Hi Manivel,
Your detailed breakdown helps a lot in understanding your current situation. Let's break this down a bit.
Memory Overcommitment: VMware ESXi allows overcommitment of physical memory. When you sum the virtual memory (configured) of all VMs, it doesn't necessarily mean that amount is actively in use. However, the memory usage stats reflect both active and overhead memory. ESXi would provide memory to VMs based on their demand and not necessarily what's configured. This means even if VMs are only using 5% of their configured memory, ESXi might still allocate more than that due to memory overhead or other factors.
Memory Ballooning: The fact that ballooning is in a high state indicates there's contention. Ballooning is a mechanism where the hypervisor reclaims memory from VMs (through a balloon driver) when there's a memory shortage. This usually happens when there's an actual or perceived memory pressure on the host.
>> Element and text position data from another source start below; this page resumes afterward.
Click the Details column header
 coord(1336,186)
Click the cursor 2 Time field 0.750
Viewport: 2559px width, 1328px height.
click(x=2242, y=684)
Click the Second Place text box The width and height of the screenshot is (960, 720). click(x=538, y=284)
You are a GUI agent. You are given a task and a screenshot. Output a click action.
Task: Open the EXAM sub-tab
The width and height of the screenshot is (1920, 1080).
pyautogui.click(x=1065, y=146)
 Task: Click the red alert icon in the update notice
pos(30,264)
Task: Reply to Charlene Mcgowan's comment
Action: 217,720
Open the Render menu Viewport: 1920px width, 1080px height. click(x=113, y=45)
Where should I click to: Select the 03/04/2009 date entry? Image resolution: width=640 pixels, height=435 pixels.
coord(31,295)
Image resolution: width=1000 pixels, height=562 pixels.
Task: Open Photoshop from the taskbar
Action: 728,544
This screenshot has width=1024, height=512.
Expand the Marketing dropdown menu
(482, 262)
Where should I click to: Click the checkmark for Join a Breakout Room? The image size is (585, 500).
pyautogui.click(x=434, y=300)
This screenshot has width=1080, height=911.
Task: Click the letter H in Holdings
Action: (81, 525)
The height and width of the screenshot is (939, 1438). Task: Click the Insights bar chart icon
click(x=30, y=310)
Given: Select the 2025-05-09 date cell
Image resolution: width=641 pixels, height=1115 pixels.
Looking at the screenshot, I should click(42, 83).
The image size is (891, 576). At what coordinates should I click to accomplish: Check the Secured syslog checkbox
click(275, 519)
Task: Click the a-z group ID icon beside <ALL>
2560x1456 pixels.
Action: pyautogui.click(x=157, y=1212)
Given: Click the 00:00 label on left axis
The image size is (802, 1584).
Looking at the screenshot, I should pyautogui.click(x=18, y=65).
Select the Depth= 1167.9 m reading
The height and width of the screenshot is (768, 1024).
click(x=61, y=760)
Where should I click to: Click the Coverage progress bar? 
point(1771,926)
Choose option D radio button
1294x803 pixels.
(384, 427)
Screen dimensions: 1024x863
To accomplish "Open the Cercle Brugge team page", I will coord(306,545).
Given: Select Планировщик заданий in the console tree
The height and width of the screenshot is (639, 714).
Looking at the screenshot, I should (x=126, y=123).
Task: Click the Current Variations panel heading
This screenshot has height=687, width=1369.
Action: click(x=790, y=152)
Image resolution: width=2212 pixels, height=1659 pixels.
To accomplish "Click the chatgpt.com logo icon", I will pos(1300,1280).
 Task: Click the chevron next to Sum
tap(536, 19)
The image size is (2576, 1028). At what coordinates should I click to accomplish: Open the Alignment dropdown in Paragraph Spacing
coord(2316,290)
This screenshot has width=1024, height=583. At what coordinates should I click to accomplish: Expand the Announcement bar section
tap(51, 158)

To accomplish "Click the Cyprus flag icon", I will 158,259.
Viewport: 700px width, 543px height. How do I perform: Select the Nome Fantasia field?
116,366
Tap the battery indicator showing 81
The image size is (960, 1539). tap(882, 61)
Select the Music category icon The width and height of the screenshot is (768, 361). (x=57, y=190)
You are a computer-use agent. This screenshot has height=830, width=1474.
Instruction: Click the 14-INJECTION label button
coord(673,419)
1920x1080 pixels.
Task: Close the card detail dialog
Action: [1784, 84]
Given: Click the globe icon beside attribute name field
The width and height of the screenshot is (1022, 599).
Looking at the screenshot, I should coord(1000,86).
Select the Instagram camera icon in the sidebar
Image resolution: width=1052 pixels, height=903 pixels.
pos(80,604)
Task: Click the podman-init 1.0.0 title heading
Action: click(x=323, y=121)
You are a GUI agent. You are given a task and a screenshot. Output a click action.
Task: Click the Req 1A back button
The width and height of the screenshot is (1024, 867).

Resource Pools & Expandable Reservation: The expandable reservation on the resource pool means that if a VM within the pool needs more resources than are currently reserved, it can borrow from the parent pool. This can lead to scenarios where VMs in one resource pool are using more memory than you might expect. However, I don't think this is the core of your problem if no reservation is set.
Open-VM Tools vs VMware Tools: While open-VM tools are recommended for Linux VMs like RHEL, they should handle memory management functions quite similarly to the original VMware Tools. I doubt this is the root of your problem, though it's always good to ensure they are updated.
VSAN Memory Usage: You mentioned VSAN is using 50 GB of memory per node, which is significant. While this is expected as VSAN requires memory for things like caching, it adds to the overall memory usage.
I'd recommend the following steps:
Deep Dive with ESXTOP: Check for other memory metrics like swap rate, compression, etc. High swap rates can indicate memory contention.
Check Allocated Memory: The 'Consumed' memory metric in vCenter will tell you how much memory the VM is currently using, including overhead, not just what's active.
VM Memory Metrics: Dive deeper into each VM's memory usage in vCenter. Look for metrics like 'active', 'consumed', 'overhead', and 'shared'.
Cluster-Wide Settings: Ensure there aren't any cluster-wide memory settings or reservations that might be causing unexpected behaviors.
Lastly, consider reaching out to VMware support. They can provide deeper insights by analyzing your logs and metrics directly.
Hope this helps clarify things a bit!